MRPL was incorporated on March 7, 1988 and commenced its business on August 2, 1988.  MRPL’s registered office is located at Mudapadav, Kuthethoor P.O. via Katipalla, Mangalore, Karnataka.

Investor Service Centre: Arcadia, 7th Floor 195 N.C.P.A Marg Nariman Point
Mumbai , Maharashtra – India
Pin Code :400021
Phone :56393333
Fax :56393355
Factory/plant: Bala Village Kudhettur Kalawar Peremude Thokur
Mangalore, Karnataka – India
Pin Code: 575001.
Corporate Office: Arcadia, 7th Floor 195 N.C.P.A Marg Nariman Point
Mumbai , Maharashtra – India
Pin Code :400021
Phone :56393333
Fax :56393355

MRPL was incorporated pursuant to a Memorandum of Understanding dated June 26, 1987 entered into between

The President of India representing the Government of India,

Hindustan Petroleum Corporation Ltd. (HPCL) and

Indian Rayon and Industries Limited and its affiliates (IRIL), for the purpose of setting up Crude Petroleum Refinery at Mangalore in the State of Karnataka.  MRPL has a refining capacity of 9.69 million tonnes per annum and is involved in refining crude oil into petroleum products.

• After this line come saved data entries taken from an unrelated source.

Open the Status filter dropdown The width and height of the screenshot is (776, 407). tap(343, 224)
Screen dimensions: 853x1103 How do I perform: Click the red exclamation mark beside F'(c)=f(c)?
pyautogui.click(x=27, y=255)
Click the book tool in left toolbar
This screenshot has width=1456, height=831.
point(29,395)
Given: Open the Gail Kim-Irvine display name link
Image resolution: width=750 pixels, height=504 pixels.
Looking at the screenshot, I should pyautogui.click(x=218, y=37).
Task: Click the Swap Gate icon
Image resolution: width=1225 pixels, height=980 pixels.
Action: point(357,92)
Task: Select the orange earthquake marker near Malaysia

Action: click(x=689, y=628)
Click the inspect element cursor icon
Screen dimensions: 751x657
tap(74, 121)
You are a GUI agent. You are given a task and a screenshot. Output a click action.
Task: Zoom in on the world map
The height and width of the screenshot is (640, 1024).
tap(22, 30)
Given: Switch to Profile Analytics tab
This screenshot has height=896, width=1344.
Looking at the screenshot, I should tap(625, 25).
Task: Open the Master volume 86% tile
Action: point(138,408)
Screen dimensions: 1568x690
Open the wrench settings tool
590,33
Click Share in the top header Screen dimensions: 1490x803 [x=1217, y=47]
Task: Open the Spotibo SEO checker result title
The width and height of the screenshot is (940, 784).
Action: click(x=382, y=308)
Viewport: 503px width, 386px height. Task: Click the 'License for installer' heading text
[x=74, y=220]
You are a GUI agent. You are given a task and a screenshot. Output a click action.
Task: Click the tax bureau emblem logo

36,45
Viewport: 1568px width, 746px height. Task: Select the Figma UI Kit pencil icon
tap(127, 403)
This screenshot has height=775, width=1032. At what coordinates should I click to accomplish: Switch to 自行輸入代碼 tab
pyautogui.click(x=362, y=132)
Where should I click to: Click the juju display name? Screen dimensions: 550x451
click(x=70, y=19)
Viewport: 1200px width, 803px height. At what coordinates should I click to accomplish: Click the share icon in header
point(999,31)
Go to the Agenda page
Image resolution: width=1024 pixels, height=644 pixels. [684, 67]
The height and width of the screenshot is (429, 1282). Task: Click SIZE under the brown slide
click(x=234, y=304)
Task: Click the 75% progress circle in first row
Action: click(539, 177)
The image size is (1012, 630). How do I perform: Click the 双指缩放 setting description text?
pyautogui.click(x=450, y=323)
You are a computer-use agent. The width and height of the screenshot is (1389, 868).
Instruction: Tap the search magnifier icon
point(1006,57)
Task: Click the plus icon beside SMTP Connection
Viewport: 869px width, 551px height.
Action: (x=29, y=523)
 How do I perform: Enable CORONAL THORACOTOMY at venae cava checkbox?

In view of the losses incurred by MRPL in the last few years, the peak net worth of MRPL was eroded by more than 50 percent as on March 31, 2002 and accordingly as required under Section 23(1)(a)(ii) of the Sick Industrial Companies (Special Provisions) Act, 1985, a report was submitted to the Board for Industrial and Financial Reconstruction (BIFR). The company has earned a net profit of Rs. 4594.15 million for the year ended March 31, 2004, as against net loss of Rs. 4,118.06 million in previous year, thus achieving a turnaround in the very first year after becoming a subsidiary of ONGC.  MRPL is now no longer a potentially sick Company, as its accumulated losses have gone down below 50% of the net worth as on March 31, 2004. The company entered the elite club of top 30 Companies by Market Cap at The Stock Exchange, Mumbai (BSE) on August 17, 2003.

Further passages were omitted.